PTEN levels were modestly but reliably reduced in PTEN-ASD and PTEN no-ASD groups, replicating and extending our prior findings from a PTEN-ASD only cohort [33]. This modest, but variable, reduction likely reflects the inclusion of many missense mutation cases where PTEN levels may not be substantially reduced. This may suggest that early developmental timing of alterations in PTEN protein levels is a key factor in determining neurobehavioral outcomes. It is also possible that the negative correlations observed between PTEN protein levels and cognitive ability and language reflect a dominant negative process operating in some cases where one mutant PTEN allele’s product negatively impacts the remaining wildtype PTEN protein to disrupt neurodevelopment. Specifically, in missense mutations where PTEN protein levels are not reduced, mutant PTEN may still bind substrate but not be able to act on it. This could trap substrate and prevent it from being catalyzed by wildtype PTEN. Additionally, PTEN functionally exists as dimers [50]. In heterozygotes, mutant PTEN dimerizes with wildtype PTEN protein and prevents the latter from working on substrate. If a dominant negative process is operating, it may suggest that early interventions that focus on degrading mutant PTEN could be a useful strategy in some cases. Recent work has demonstrated substantial variability in impact on PTEN protein stability and function across different missense mutations [48, 49, 51]. This suggests that the above-described pattern of modest reduction in PTEN levels may mask substantial variability, potentially explaining the observed heterogeneity of outcomes across PTEN mutation cases. Future work in large, longitudinal cohorts is needed to better understand the precise developmental timing and mechanisms—including variability in stability and function across missense mutations—leading to ASD and related neurobehavioral phenotypes in PTEN patients.

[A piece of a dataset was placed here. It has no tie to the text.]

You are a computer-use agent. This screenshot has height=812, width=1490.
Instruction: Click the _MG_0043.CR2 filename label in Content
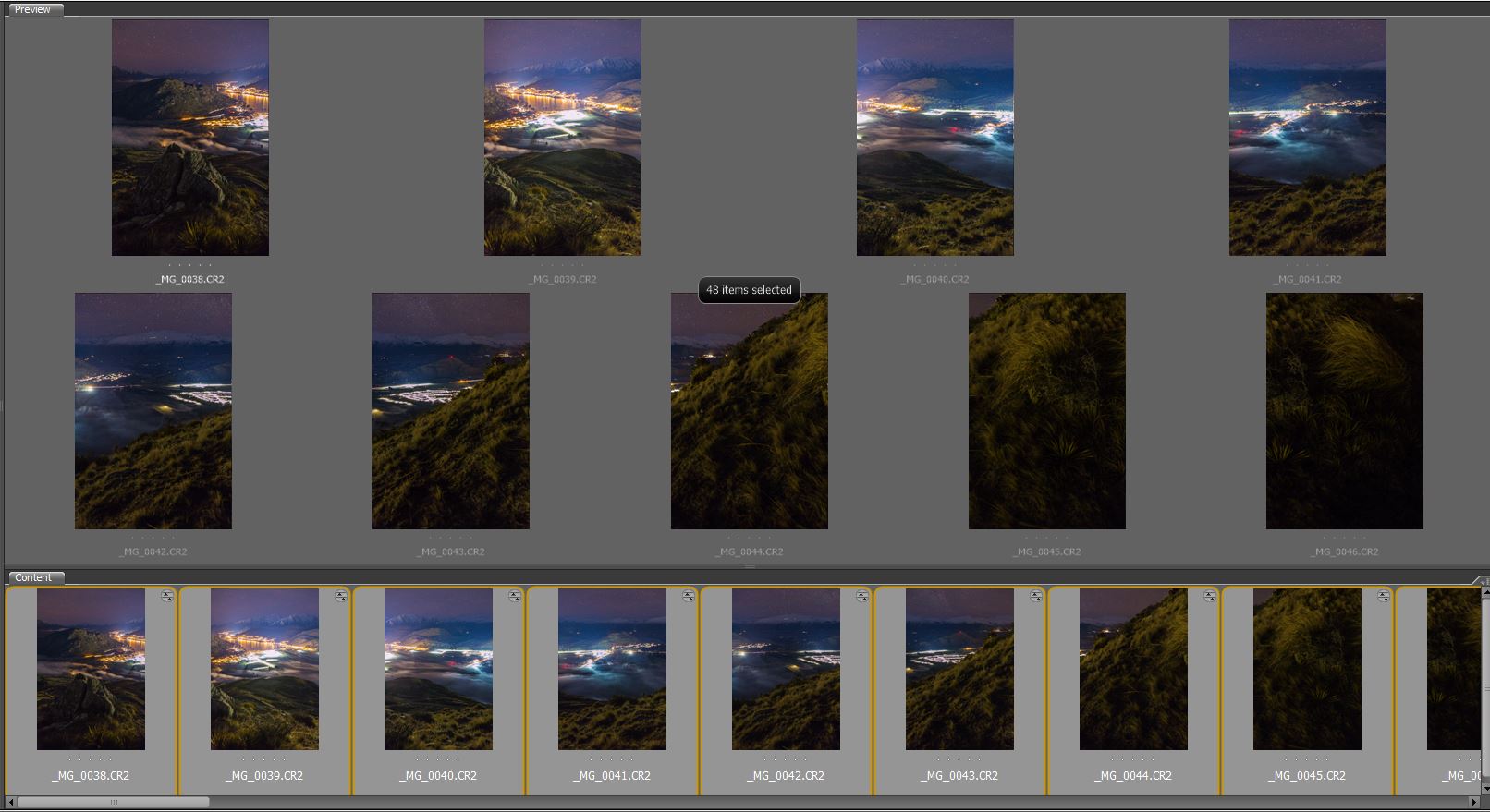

The direct relationships between PTEN and total AKT levels with cognitive ability indicate that the canonical PI3K/AKT/mTOR pathway may play an important role in neurobehavioral variation within PTEN mutation-positive patients [52]. This possibility is consistent with mouse model findings [28, 29], although both murine and human results suggest high variability in the effects on PI3K/AKT/mTOR activation [29, 33, 35]. In spite of this variability, the statistically reliable identification of canonical PI3K/AKT/mTOR activation and its relationship with cognitive ability suggests that modulation of this pathway may be an effective intervention for neurobehavioral impairments. In fact, the elevation of P-S6 would implicate mTORC1, hence, the potential efficacy of mTOR inhibition. The ongoing multisite randomized controlled trial of RAD001 (Everolimus) for PTEN-associated neurodevelopmental disorders will be an important test of this hypothesis (NCT02991807). However, it is also important to note that, in this study, the effects of PTEN and AKT were only minimally mediated by EIF2A and not mediated by other downstream molecules. Thus, it will be important to further explore the exact molecular and neural mechanisms by which PTEN and AKT protein levels influence cognitive ability and language and the developmental timing of these mechanisms.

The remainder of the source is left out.